Hukukçuyum. Günlerden beri haklarımızı sorguluyorum.

Toprak mülkiyetine ve kullanımına dair mevzuat var mı var. Peki nasıl bir mevzuat?

Hukukçuyum. Günlerden beri haklarımızı sorguluyorum.

Hukukçuyum. Günlerden beri haklarımızı sorguluyorum. Ormanlar vardı, tarla oldu. Tarlalar vardı, arsa oldu. Arsalar vardı, bina oldu. Toprak mülkiyetine ve kullanımına dair mevzuat var mı var. Peki nasıl bir mevzuat? Bu mevzuat nasıl düzenlenmeli? Doğanın bize emrettiği şekilde. Bizim ihtiraslarımız bitmiyor. Kimileri daire, dükkân sahibi olmanın hayalini kuruyor, kimi arazi kapatıyor, bir vahşi yarıştır gidiyor. Fırsatçılık ve açgözlülük öyle bir bağımlılık ki madde bağımlılığından beter. Bu bağımlılıkla mücadele görevi Devlet’e düşüyor. Devletin hem merkez ve taşra yapılanmasında hem de yerel idarelerde yetki sahibi olanlar baraj gibidir. Nasıl barajlar akarsu rejimini düzenlerse onlar da insanların bu kontrolsüz arzularını dizginler. Kendi yaşam uygulamalarıyla örnek olur. Eylem ve işlemleriyle hem kendi hayatlarının hem millet düzeninin sürdürülebilirliği için nasıl yaşamaları gerektiğini gösterir; örnek olur. Aklımızı başımıza devşirmemizin zamanı çoktan geldi, geçiyor. 800bin km2 cennet vatanımızda 80 milyon yaşayacağız. Bebeğinden ninesine kişi başına 10bin m2 düşer. Kapladığımız alan 1 m2 bile değil. Akıllıca planlanmış 100 m2 evde dört kişilik aile rahatça yaşar. (Ben yaşadım, oradan biliyorum.) İhtiyacımız olan basit. Çok katlı inşaat yapmanın uygun olmadığı bölgeleri tüm halkımıza hiçbir şey gizlemeden duyuracağız ve bu konuda KESİN YASAK koyacağız. Bu bölgelerdeki mevcut yapılar da derhal yıkılacak. Devlet, insanlara, farklı bölgelerde, güvenli, depremde yıkılmayacak yapılarda (çelik konstrüksiyon, konteyner, kubbe ev, karavan) yerleşim olanağı sunacak. Bu olanak, çok katlı bina yapımına uygun olmayan bölgelerde de sunulacak. Bu yerleşim üniteleri, tarım yapmaya müsait alan ve katma değerli üretim projesi ve bilgisiyle birlikte tahsis edilecek. Boşaltılan arazilerde kamulaştırma yapılmayacak ancak bu arazilerde iskân edilen insanlara, yerleştikleri araziler ve evler üzerinde uzun süreli üst hakkı tanınacak. İnsanlar bu üst hakkının bedelini kendilerine verilen tarım projesinden elde ettikleri gelirin ufak bir kısmıyla uzun vadede ödeyecekler. Bu arada bu tarım projelerinin bir master planı olacak ve sözleşmeli tarım modeliyle ürünlerin topluca pazarlanmasına yönelik bir kurgu işletilecek. Diğer yandan evler, elektrik, su şebekesine bağlanmadan evin ihtiyacını görebilecek bağımsız elektrik ve su üretim donanımıyla donatılacak. 

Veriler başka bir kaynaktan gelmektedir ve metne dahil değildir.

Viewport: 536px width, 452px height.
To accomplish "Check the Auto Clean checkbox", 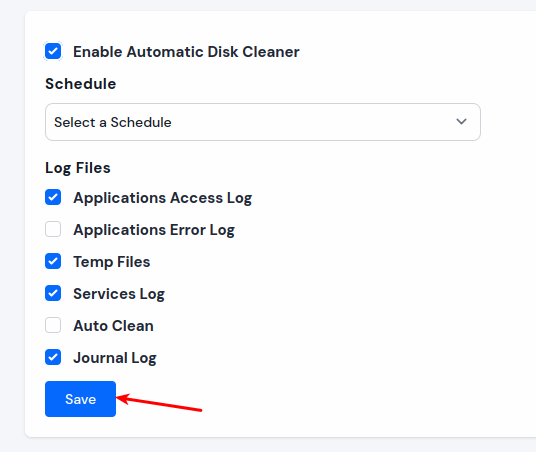I will click(x=53, y=325).
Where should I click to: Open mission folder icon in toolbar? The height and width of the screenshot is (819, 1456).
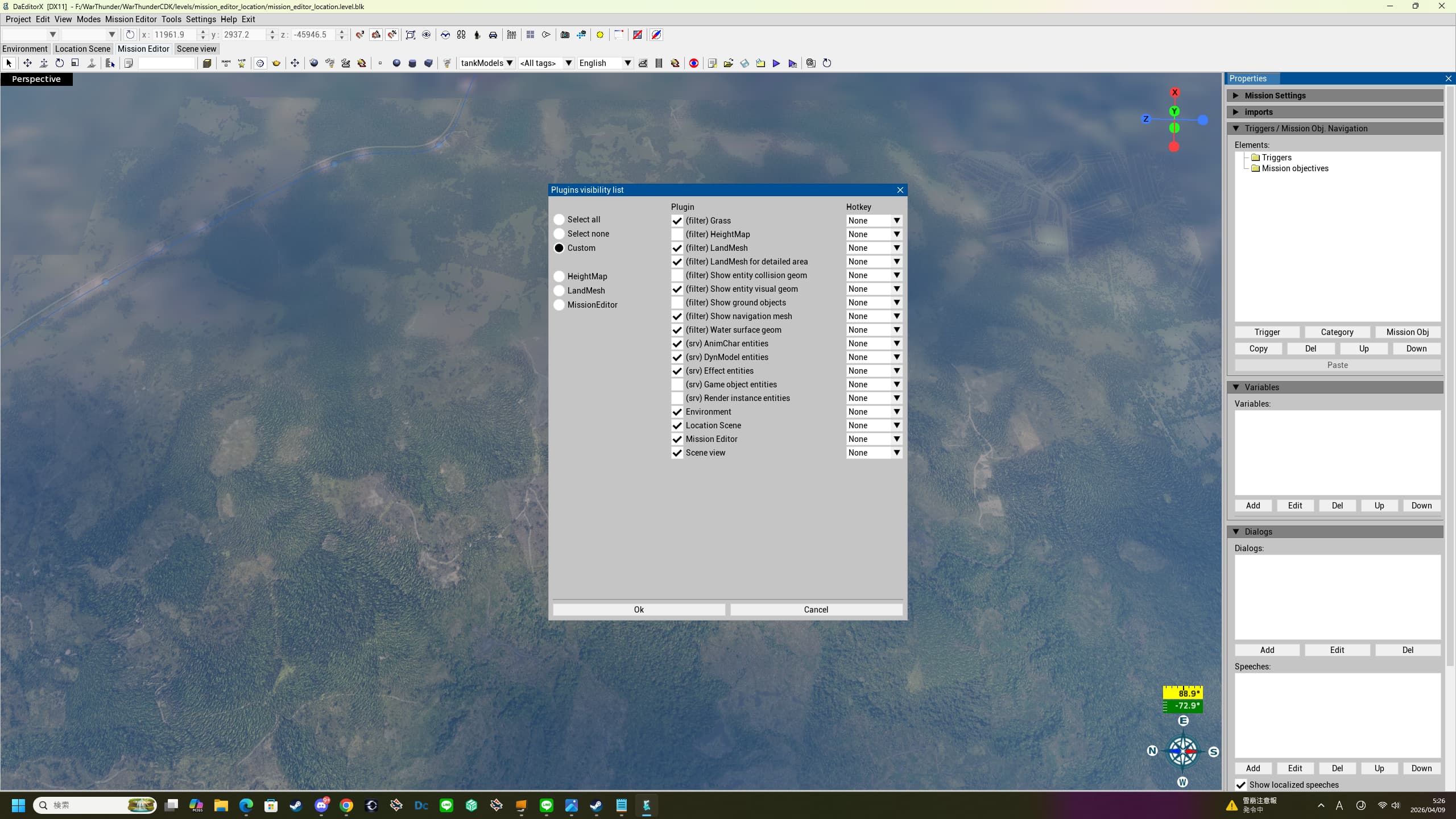(728, 63)
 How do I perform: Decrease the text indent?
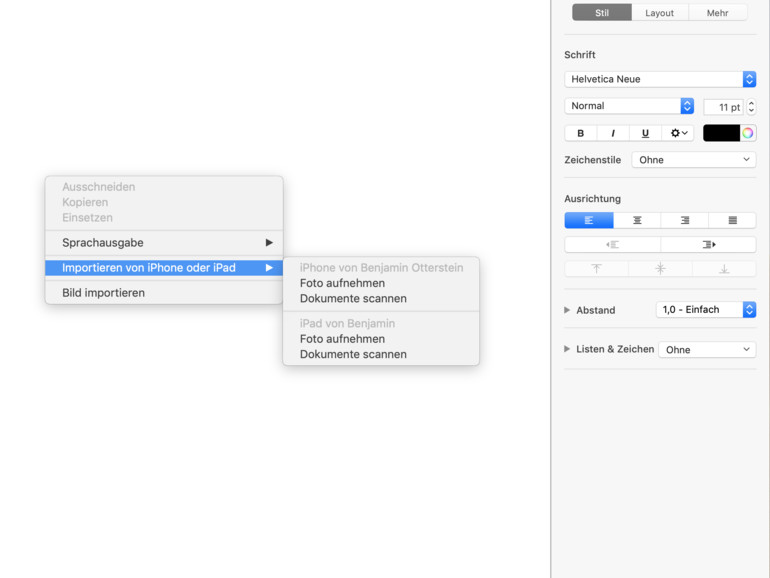612,244
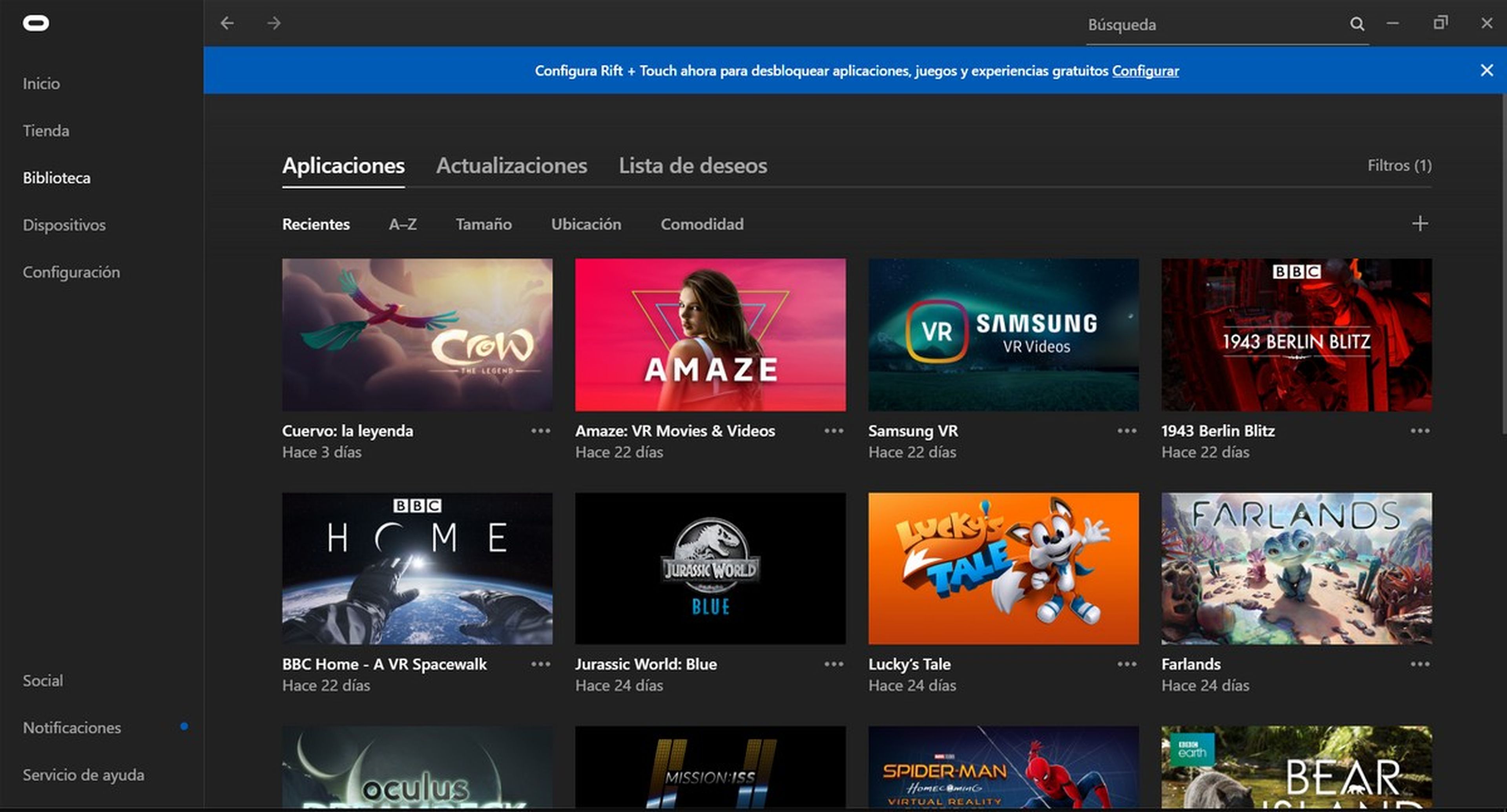Click the search icon
Viewport: 1507px width, 812px height.
[x=1357, y=22]
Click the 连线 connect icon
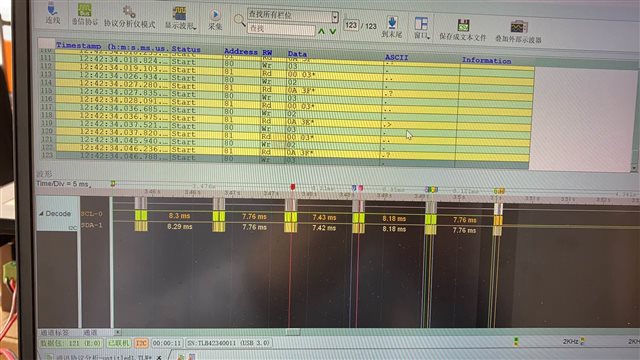 pyautogui.click(x=53, y=9)
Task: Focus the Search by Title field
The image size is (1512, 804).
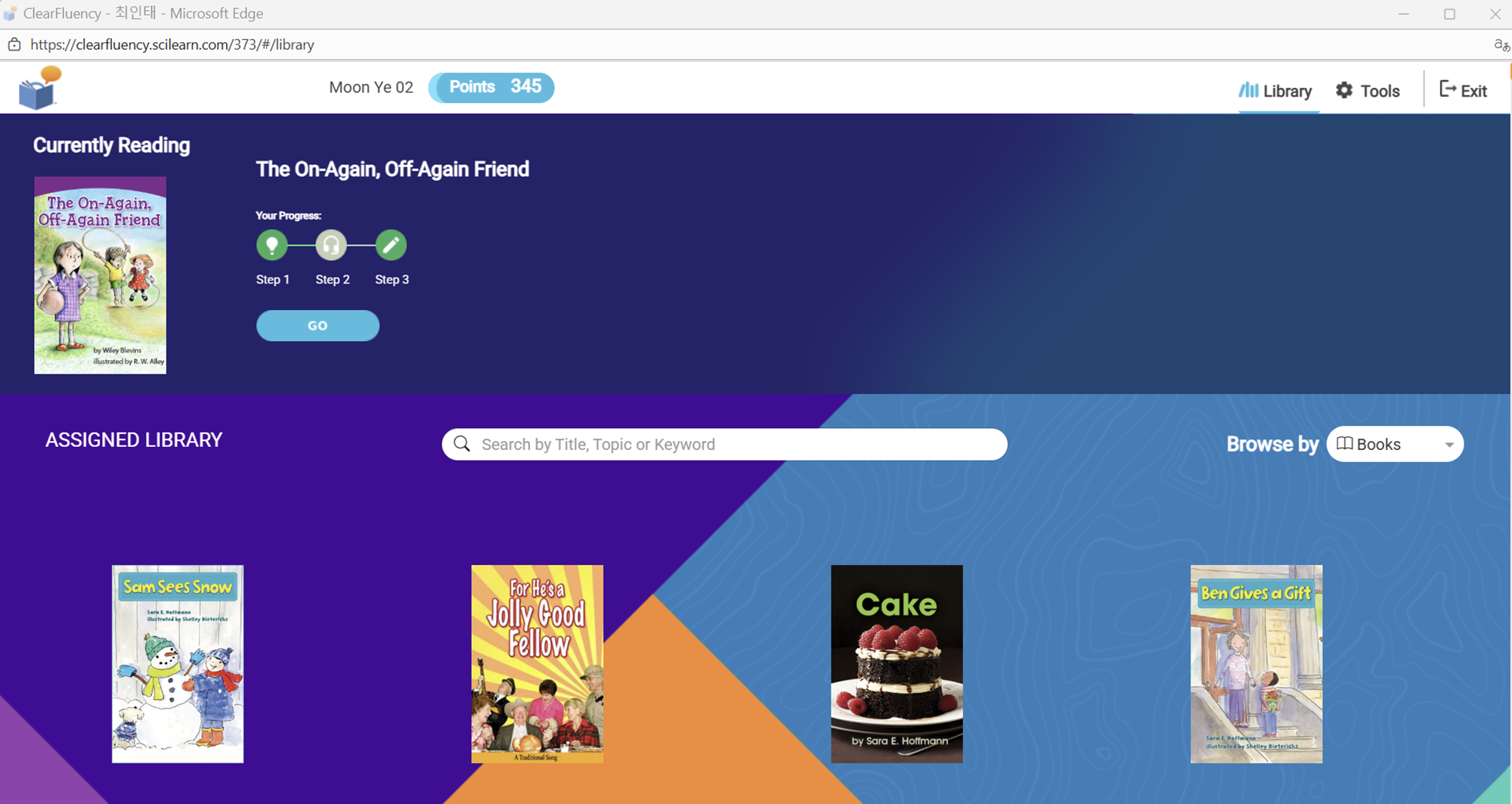Action: pyautogui.click(x=724, y=444)
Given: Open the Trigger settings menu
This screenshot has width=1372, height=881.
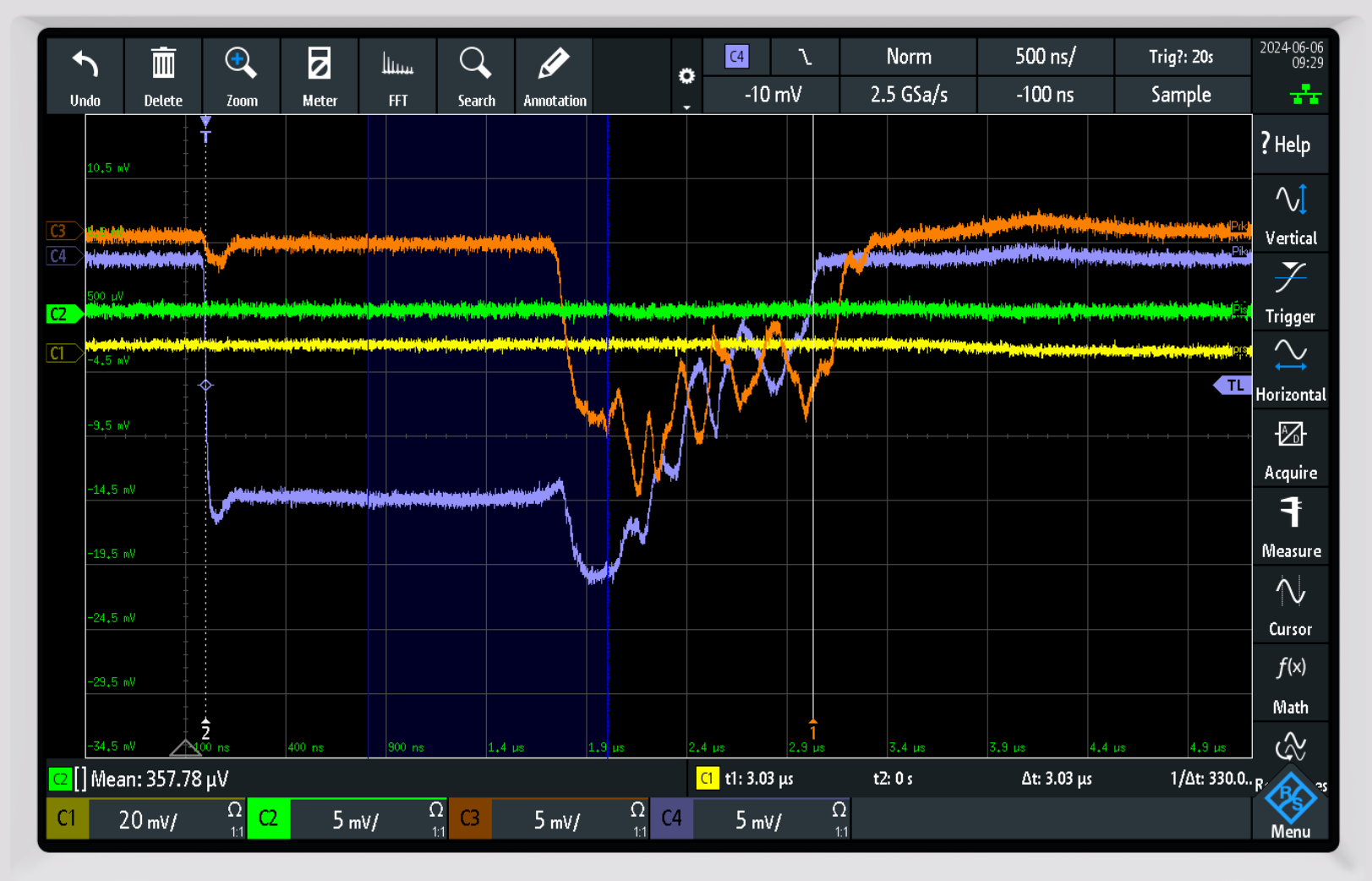Looking at the screenshot, I should (1290, 293).
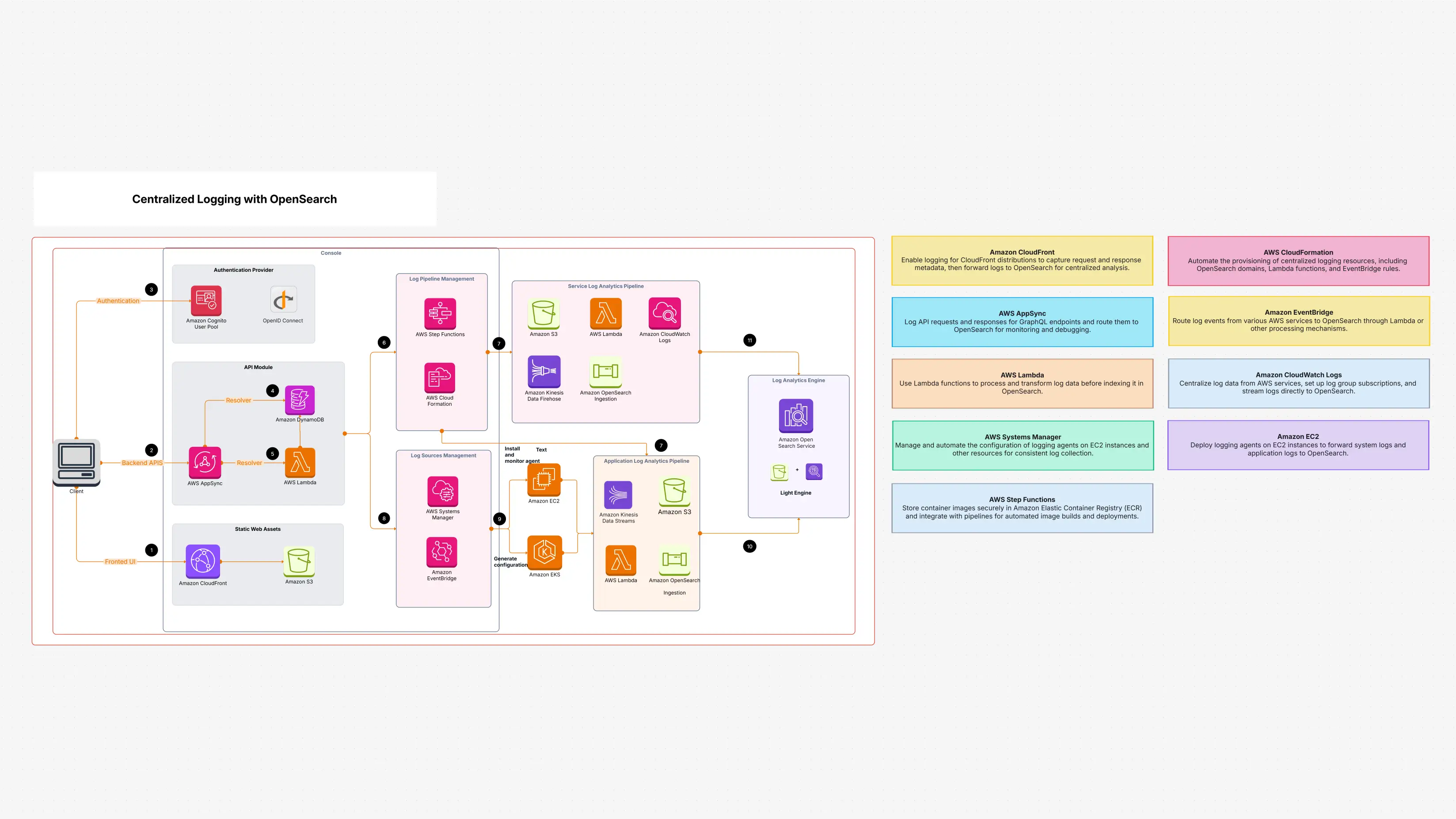Click the Amazon Open Search Service icon

click(796, 415)
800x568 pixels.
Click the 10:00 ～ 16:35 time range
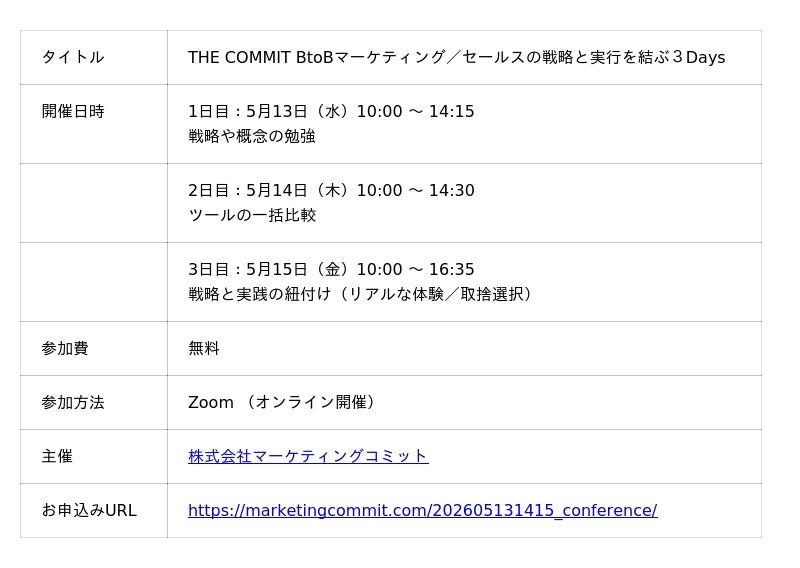[x=416, y=269]
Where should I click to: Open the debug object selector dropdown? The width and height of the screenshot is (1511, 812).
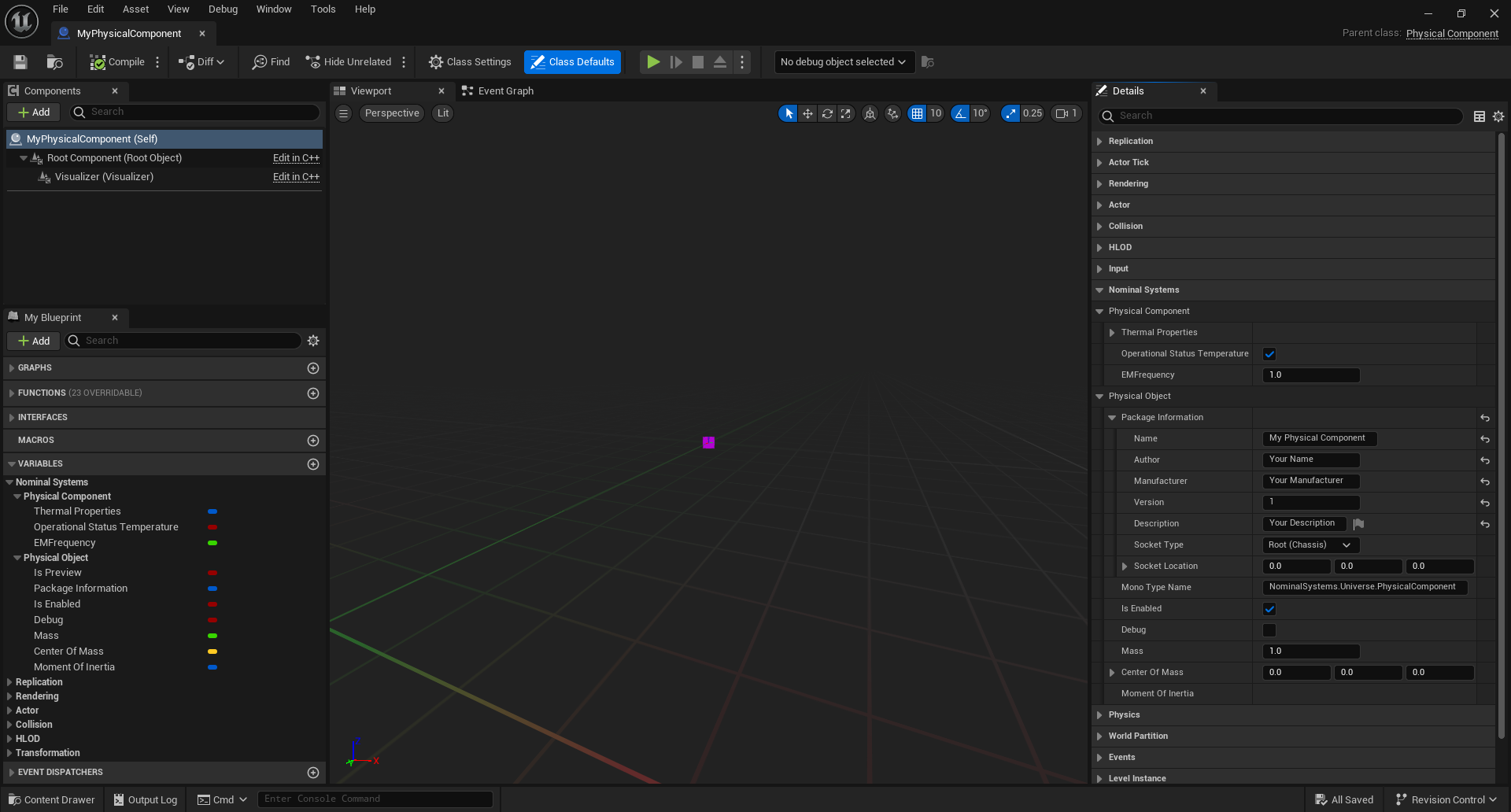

İnternet altyapısının güçlendirilmesine odaklanılacak ve buralarda yaşayan ailelerin çocukları için kaliteli uzaktan öğrenim imkânı sağlanacak, öğrenciler, kendilerine tahsis edilen mentor öğretmenler vasıtasıyla düzenli olarak takip edilecek. Birimlerin her birinin en fazla 5 km. uzağında, sosyal etkinlikler, ibadet, temel sağlık hizmetleri, depolama, afet yönetimi için bir lojistik merkez olacak. Bu merkez de aynı şekilde güvenli, depremde yıkılmayacak (çelik konstrüksiyon, konteyner, kubbe ev, karavan) ve şebekeye bağlı olmadan elektrik, su ihtiyacını karşılayacak şekilde inşa edilecek. Bunu yaptık yaptık, yapmadık, aynı kâbusu görmeye devam edeceğiz. Artık toprak mülkiyeti demeye dilim varmıyor çünkü cılkını çıkarttık. Topraktan uzaklaştık, kendimize beton mezar yapıp duruyoruz. Bu kâbustan uyanalım, elimiz toprağa değsin artık, ayağımızı sağlam basalım; cennet vatanımıza sahip çıkalım. Toprağın üstü altından daha güzel.